Da kann ich nur hoffen, daß der Versuch bei Assassins Creed z.B. klappt. Und daß falls man jemals STALKER verfilmen sollte, ein wirklich guter Film daraus wird.


----------



## lars9401 (17. Januar 2014)

baiR schrieb:


> Die haben sogar ernsthaft über einen Wonderwomanfilm nachgedacht..


 
Die haben nicht nur darüber nachgedacht. In Batman vs. Superman wird Wonderwoman als Charakter eingeführt.

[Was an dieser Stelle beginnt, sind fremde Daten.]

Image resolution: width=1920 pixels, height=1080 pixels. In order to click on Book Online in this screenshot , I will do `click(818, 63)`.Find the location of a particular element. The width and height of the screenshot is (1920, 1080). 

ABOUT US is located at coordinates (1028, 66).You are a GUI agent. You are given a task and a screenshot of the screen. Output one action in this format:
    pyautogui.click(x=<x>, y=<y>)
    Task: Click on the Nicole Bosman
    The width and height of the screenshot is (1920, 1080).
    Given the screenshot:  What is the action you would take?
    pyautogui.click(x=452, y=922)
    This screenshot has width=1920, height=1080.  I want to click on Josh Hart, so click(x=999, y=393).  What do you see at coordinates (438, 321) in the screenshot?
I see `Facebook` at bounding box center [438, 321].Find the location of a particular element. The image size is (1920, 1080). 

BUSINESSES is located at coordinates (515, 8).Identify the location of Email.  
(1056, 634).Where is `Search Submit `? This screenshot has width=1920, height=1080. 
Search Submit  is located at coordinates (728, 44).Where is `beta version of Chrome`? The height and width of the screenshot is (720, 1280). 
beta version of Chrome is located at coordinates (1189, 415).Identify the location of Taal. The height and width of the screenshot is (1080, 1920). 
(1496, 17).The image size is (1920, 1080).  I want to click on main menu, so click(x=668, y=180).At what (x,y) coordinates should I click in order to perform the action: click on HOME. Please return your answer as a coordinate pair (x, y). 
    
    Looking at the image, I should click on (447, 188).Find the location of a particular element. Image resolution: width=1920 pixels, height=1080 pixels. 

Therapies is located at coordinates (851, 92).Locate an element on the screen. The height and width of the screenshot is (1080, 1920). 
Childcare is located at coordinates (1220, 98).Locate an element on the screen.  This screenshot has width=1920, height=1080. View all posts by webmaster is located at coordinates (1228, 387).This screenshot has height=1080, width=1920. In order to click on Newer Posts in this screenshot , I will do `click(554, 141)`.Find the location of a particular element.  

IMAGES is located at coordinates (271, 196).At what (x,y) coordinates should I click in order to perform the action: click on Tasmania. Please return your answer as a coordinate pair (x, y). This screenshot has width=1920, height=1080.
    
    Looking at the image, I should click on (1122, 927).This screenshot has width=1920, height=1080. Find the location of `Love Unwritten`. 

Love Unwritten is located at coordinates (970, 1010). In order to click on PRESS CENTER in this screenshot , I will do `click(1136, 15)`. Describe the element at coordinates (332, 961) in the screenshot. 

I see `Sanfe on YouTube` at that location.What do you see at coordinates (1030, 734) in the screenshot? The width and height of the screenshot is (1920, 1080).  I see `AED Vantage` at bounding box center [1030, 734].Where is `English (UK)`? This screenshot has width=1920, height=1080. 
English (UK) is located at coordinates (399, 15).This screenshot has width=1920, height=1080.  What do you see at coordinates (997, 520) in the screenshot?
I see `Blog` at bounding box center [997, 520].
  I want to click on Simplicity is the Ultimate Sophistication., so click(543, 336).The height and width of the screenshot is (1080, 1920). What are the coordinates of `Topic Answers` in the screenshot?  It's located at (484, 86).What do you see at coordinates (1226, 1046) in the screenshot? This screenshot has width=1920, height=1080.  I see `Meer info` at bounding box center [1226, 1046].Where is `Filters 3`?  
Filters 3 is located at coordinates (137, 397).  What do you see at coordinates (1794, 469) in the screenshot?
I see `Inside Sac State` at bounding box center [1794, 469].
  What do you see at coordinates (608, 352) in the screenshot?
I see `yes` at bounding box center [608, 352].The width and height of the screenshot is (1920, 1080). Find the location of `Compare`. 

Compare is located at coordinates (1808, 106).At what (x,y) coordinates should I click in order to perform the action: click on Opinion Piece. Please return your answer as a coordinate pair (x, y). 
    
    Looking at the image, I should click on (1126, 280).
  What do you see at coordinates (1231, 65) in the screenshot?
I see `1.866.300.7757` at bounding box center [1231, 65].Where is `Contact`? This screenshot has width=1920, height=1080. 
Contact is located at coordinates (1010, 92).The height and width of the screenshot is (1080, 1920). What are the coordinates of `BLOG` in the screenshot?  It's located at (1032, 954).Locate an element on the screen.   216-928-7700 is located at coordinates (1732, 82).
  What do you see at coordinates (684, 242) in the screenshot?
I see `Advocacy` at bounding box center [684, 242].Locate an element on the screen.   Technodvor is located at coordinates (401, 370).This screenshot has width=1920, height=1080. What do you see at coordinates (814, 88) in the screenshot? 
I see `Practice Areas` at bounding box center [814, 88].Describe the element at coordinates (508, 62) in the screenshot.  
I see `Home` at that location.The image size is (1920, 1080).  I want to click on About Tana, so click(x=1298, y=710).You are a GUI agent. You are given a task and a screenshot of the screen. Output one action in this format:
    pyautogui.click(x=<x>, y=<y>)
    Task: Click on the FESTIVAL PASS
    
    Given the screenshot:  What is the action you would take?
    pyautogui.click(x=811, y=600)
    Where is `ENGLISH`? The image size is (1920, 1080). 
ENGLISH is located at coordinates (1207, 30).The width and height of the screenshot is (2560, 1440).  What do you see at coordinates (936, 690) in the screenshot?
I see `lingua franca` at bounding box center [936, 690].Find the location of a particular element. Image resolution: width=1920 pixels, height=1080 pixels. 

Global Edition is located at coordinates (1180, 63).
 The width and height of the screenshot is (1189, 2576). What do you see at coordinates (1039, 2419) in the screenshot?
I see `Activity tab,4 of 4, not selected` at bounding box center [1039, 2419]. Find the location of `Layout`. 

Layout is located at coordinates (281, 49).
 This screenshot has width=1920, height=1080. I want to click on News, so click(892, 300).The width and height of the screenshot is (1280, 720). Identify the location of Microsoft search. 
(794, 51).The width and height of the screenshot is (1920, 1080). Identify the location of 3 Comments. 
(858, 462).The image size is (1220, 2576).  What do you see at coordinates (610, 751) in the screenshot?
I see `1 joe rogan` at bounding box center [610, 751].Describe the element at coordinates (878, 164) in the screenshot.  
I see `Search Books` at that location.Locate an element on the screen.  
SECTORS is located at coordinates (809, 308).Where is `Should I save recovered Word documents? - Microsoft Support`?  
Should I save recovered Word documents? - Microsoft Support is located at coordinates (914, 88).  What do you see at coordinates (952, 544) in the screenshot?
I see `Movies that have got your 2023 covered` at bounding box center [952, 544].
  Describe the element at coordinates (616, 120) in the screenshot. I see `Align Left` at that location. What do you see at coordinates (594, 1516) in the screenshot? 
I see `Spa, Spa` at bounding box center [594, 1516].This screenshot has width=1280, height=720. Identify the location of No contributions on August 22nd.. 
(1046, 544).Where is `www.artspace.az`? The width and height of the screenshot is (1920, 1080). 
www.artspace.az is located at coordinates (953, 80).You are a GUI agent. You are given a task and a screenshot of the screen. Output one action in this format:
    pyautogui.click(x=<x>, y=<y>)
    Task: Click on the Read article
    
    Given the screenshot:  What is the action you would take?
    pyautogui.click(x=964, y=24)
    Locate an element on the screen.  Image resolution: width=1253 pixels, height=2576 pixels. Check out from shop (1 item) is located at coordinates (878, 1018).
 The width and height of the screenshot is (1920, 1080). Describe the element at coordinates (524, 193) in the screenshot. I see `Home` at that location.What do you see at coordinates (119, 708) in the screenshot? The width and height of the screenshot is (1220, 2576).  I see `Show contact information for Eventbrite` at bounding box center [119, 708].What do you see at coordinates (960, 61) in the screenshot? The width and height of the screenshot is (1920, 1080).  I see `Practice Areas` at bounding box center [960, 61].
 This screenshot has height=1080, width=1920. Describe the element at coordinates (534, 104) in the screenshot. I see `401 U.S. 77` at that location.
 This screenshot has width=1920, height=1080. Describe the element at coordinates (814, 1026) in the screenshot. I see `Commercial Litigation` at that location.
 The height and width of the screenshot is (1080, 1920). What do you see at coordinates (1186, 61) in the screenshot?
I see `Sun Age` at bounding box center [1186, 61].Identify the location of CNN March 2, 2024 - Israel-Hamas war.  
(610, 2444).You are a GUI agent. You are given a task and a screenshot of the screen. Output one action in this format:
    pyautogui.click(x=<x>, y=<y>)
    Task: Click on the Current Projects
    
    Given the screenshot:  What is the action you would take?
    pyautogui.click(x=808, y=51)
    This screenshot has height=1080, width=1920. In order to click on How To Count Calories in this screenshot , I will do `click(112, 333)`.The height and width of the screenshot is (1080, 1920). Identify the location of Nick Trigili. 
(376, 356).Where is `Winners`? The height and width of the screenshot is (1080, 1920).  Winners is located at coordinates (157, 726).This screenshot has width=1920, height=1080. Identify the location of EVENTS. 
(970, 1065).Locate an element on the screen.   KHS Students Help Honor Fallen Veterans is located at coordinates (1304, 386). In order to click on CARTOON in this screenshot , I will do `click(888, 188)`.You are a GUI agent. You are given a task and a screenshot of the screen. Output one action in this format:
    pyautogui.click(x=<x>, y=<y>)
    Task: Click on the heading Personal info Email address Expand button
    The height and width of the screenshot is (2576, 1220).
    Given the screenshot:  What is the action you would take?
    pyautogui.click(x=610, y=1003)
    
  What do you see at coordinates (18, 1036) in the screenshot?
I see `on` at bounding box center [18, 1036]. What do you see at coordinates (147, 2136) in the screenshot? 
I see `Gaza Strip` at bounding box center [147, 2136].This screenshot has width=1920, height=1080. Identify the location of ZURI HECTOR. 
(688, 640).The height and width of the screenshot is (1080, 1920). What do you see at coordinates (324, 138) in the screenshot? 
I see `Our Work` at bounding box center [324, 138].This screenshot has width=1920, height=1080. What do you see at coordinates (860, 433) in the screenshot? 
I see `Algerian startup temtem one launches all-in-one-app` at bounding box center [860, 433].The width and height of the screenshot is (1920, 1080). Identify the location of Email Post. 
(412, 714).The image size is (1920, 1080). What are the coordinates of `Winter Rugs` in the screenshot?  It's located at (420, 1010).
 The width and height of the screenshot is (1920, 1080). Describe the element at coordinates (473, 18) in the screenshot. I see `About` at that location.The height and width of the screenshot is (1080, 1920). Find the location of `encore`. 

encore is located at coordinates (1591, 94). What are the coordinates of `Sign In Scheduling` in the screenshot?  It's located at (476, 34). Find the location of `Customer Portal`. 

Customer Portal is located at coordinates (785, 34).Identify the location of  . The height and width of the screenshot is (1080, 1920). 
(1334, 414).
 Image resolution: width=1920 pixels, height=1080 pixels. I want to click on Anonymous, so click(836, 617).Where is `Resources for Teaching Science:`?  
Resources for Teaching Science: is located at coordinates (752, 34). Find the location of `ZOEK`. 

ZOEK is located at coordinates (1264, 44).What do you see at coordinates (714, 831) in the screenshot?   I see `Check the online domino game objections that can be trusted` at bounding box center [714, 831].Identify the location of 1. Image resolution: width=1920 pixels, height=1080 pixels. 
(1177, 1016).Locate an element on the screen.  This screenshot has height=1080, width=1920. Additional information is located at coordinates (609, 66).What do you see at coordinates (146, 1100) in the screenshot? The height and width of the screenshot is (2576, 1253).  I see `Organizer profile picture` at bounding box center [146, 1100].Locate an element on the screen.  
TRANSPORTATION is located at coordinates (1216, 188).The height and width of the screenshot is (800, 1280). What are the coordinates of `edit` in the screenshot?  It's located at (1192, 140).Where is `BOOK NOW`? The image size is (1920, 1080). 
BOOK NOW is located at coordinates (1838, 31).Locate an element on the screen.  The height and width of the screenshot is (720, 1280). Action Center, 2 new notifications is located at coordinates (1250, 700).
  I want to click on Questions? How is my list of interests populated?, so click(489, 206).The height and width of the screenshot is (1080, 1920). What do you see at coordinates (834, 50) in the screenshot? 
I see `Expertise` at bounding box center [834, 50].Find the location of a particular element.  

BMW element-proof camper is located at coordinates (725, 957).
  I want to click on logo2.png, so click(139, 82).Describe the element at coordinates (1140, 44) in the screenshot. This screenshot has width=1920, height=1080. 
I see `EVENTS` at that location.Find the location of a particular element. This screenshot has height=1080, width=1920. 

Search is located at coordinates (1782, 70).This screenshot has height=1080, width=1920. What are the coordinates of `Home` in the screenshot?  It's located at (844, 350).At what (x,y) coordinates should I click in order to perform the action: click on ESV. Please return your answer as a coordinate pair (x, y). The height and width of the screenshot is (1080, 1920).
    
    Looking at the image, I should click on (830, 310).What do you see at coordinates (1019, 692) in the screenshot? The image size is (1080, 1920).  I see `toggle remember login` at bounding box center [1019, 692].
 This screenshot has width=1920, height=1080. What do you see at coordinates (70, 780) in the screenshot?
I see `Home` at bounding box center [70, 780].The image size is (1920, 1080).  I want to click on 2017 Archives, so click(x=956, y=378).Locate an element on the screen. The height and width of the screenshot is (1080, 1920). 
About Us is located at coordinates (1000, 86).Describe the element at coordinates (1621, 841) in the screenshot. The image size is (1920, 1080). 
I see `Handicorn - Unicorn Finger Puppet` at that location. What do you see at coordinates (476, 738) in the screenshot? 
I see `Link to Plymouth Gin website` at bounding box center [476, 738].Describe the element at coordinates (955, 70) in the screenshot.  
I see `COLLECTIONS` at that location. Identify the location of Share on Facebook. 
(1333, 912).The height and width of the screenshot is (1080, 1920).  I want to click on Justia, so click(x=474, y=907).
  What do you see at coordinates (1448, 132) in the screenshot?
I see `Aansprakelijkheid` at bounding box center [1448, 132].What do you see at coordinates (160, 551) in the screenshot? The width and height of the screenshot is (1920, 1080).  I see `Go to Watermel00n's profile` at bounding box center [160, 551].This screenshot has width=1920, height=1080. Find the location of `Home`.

@ MichaelG: Die Prince of Persia Verfilmung fand ich bis jetzt am Besten.


----------



## MichaelG (17. Januar 2014)

Prince of Persia hab ich jetzt tatsächlich komplett unterschlagen. Asche auf mein Haupt.


----------



## baiR (17. Januar 2014)

lars9401 schrieb:


> Die haben nicht nur darüber nachgedacht. In Batman vs. Superman wird Wonderwoman als Charakter eingeführt.
> 
> @ MichaelG: Die Prince of Persia Verfilmung fand ich bis jetzt am Besten.


 
Habe ich auch erst heute gelesen:
Amazon: The CW l

Sie soll in Man of Steel und Justice League vorkommen. Damit haben die in Hollywood den Gipfel der Lächerlichkeit wohl erreicht.


----------



## lars9401 (17. Januar 2014)

MichaelG schrieb:


> Prince of Persia hab ich jetzt tatsächlich komplett unterschlagen. Asche auf mein Haupt.


 

Wenn du noch mehr Asche möchtest, du hast auch Silent Hill unterschlagen.


----------



## MichaelG (17. Januar 2014)

Stimmt. Und Alan Wake ist auch in der Pipeline.


----------



## LordCrash (17. Januar 2014)

MichaelG schrieb:


> Da kann ich nur hoffen, daß der Versuch bei Assassins Creed z.B. klappt.


 This. So mucht this.


----------